If anyone is familiar with the "typical kawasaki disease"...pleasssse let me know. I have read about it on the internet, but i rather know from somebody that has gone through this or is going through this.
My 2yr old has been diagnosed with typical kawasaki and has been referred to a cardiologist for further testings.
Please any info/advice is greatly appreciated!
i became familiar with it from watching medical diagnosis... i think on the discovery channel. you should see if you could get the tape or transcript....oops i meant mystery diagnosis
My niece had Kawasaki disease when she was about 2 also. I never heard of it before and it was certainly very scary. I remember My sister in law being terrified. She was running very high fevers with a rash all over her. They sent her to a cardiologist for testing also but it is just a precaution and she is now a very healthy, normal, smart, full of life 9 year old. I know its scary but try not to panic, she has absolutely no adverse affects from the disease.
Well given that you posted this on Monday, I'm imagining that your child is already receiving treatment. Had I read this on Monday my advice would have been simply to get your child to CHOPS or Robert Woods Johnson immediately and make sure you track down a really good pediatric cardiologist. Time is most definitely of the essence.
My son had atypical Kawasaki Disease 6 months ago at age 3.5. He was treated at Robert Woods Johnson and now has follow ups with the CHOPS outpatient clinic in Princeton (an incredible resource for accessing some of the best physicians in the country without having to drive to Phili.)

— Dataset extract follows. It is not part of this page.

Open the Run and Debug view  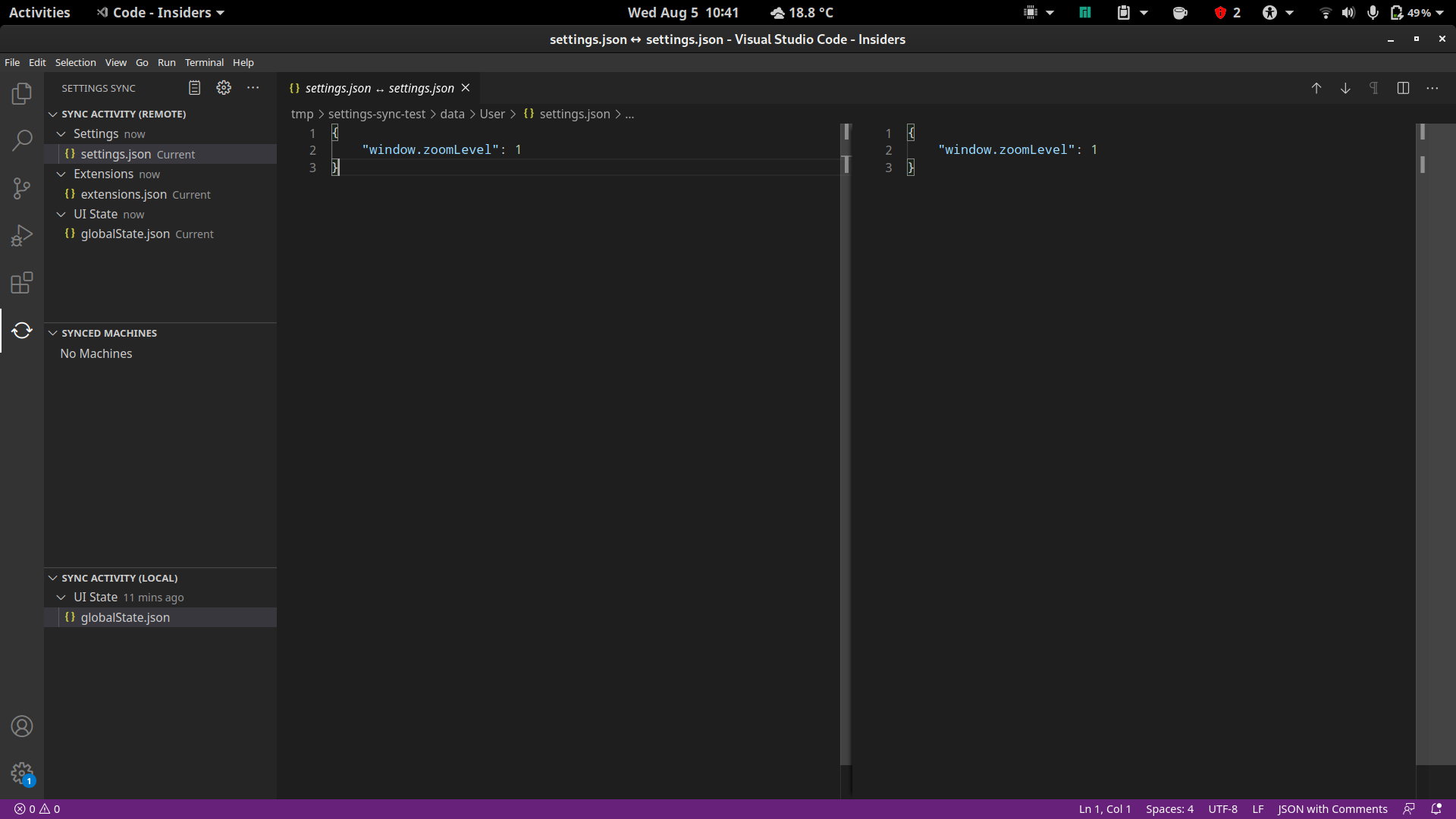[x=22, y=235]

I'm presume by now that your 2 year old has already received the IVIG treatment and I am keeping my fingers crossed for you that it went well without any adverse reactions. Most children do not have cardiac damage, thank god. Unfortunately my son did despite receiving treatment after 4 days of fever - some water around the heart and arterial swelling but no aneurysms. The damage reversed with the IVIG and aspirin and at his 6 week check up he was clear. Longer term obviously we can't be sure what the consequences are - he probably won't be the guy in his 30s with great cholesterol numbers, but long term studies haven't really been done given it was only 'discovered' as a disease in the 1970s. Obviously I'm not a physician, but from the extensive reading I have done, nearly all children will be fine and those who have cardiac involvement nearly always manage to reverse the damage with treatment or simply through the course of time. I know it is incredibly scary to go through, particularly when a diagnosis is so difficult to attain (5 out of 7 'experts' told us it wasn't Kawasaki Disease and were wrong).

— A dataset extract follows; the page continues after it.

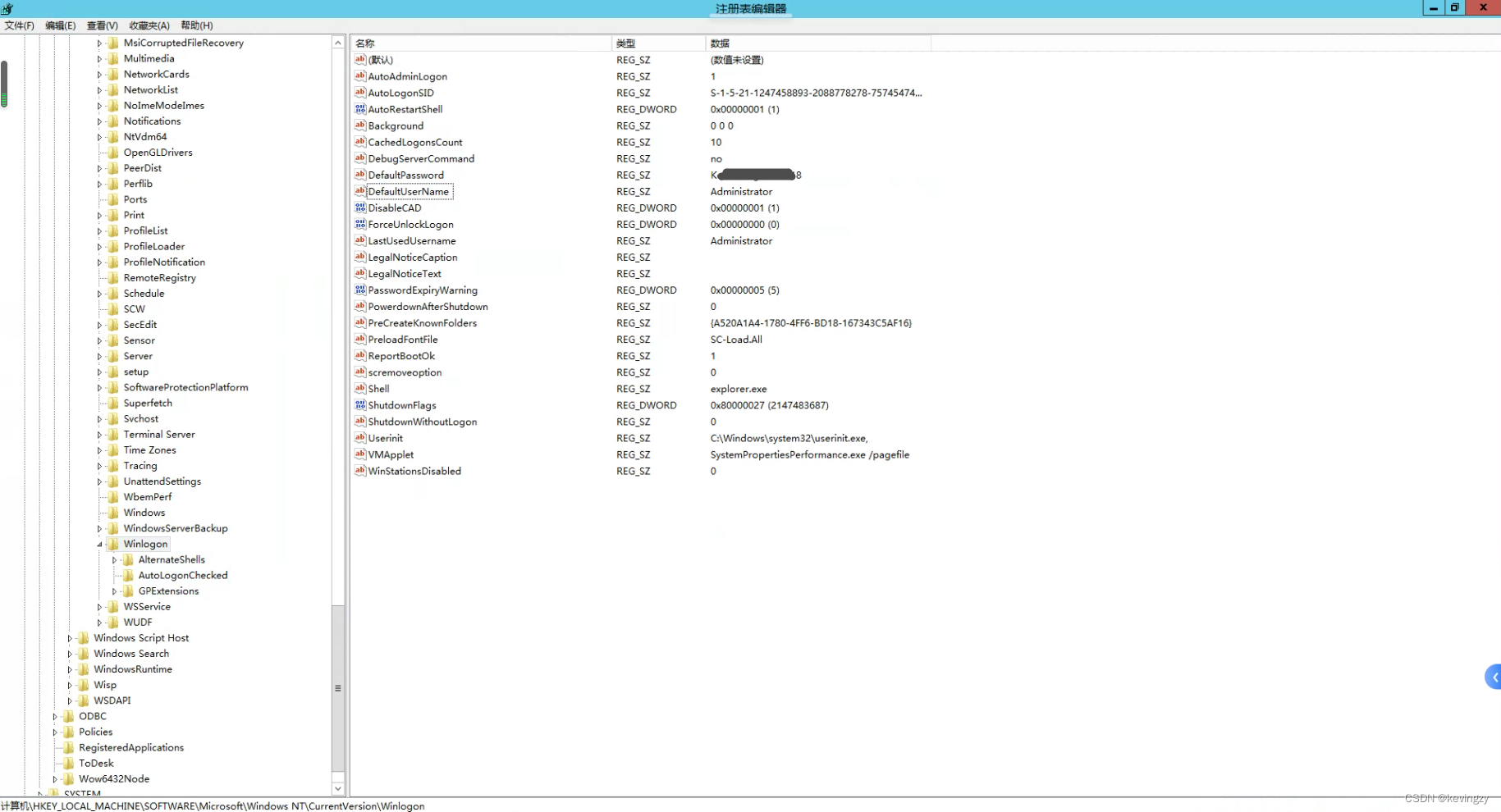Image resolution: width=1501 pixels, height=812 pixels.
Task: Click the tree scrollbar down arrow
Action: click(337, 788)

A couple of things we didn't realize at the time - there are different phases of the illness and you don't really get an 'all clear' until the 6 weeks check up. A very, very stressful wait. There can be behavioural consequences for months afterwards - it took 3 or 4 months for my son to be back to normal (not frustrated or getting very angry). If your child experienced arthritis pain (which may be difficult to tell if you have a 2 year old who cannot communicate adequately) that can last for months afterwards too, which can certainly be uncomfortable for them.

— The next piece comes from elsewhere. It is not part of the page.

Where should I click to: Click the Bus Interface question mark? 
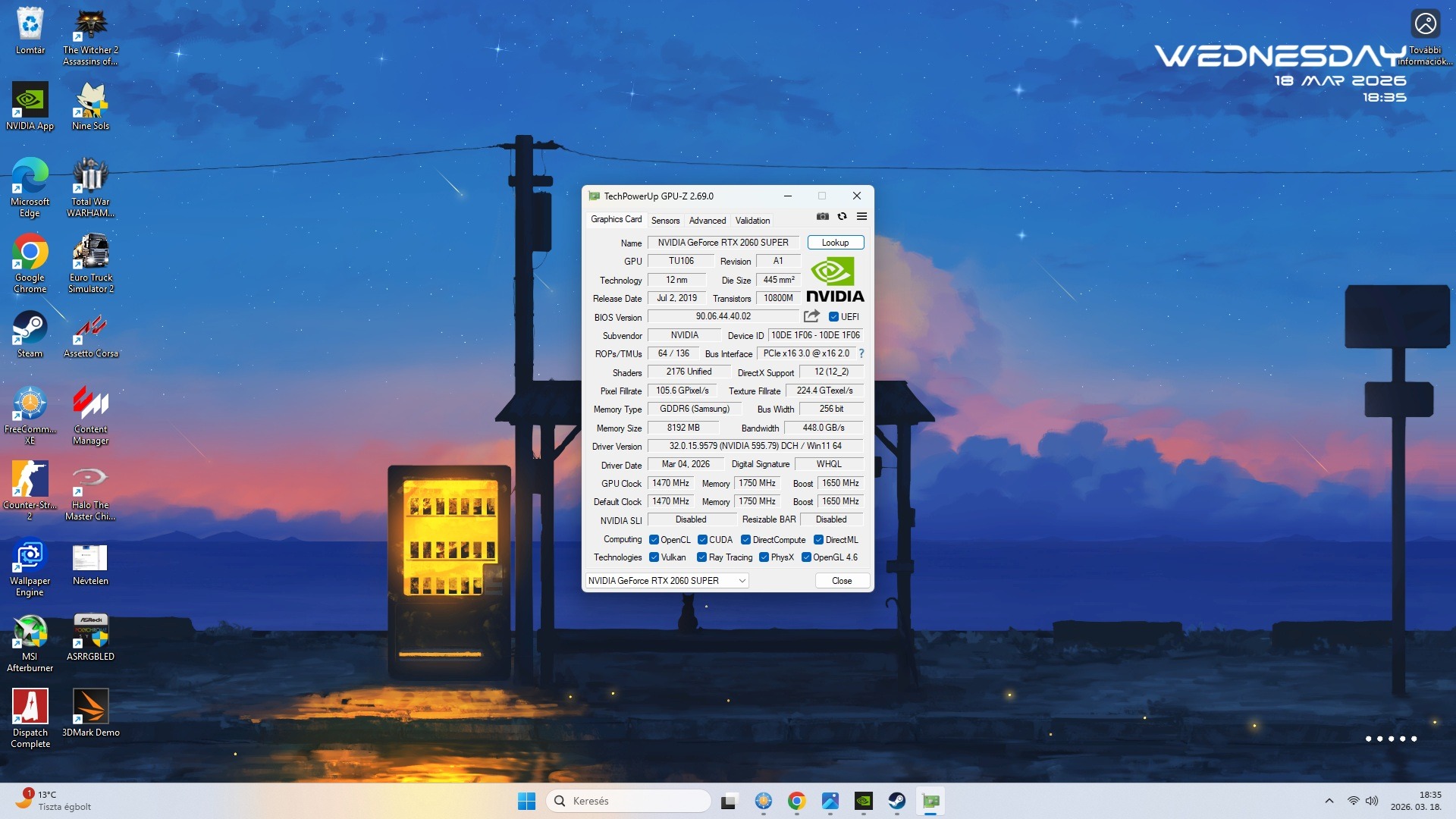click(x=861, y=353)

The odds are strongly in your favor that your child will make a full recovery. I'll send you my email address on a private message in case you have any questions. I do hope everything goes well for you. I know it is insanely scary and stressful and I can't believe what we went through this year.
Take care
My Daughter had this at 14 months she was very young. It was a very scary process but the doctors at Stonybrook hospital were excellent with her. Her cardiologist was also very patient and wonderful I couldn't have asked for a better team to work on her especially when it was still new to the medical field.
My advice to you is to make sure you keep on top of the doctors and the treatments. It's important to follow up with the cardiologist. This virus can cause damage to the heart and sometimes does not show for years to come my cousin also had this at 2 and he is now going to be 20 and he had minor damage done he is doing well but he still goes for follow ups.
As long as you stay on top of the doctors and ask alot of questions I'm sure you will be fine. It's scary to hear about it and sometimes reading scares you more but as long as you keep up with the routine check-ups you will be ok.
My son had it when he was 17 months old. It started out as a full body rash then his lips started to swell really bad to the point that they split and bleed. He had a fever of 105 that could not be broken with any type of medication. It was terrible I was back and fourth to 3 different hospitals because they tried to tell me it was viral. Finally his dr put the clues together and called a specialist. He was in the hospital for 5 days but thanks to that specialist he is okay with no long term heart problems. If you have any questions please ask.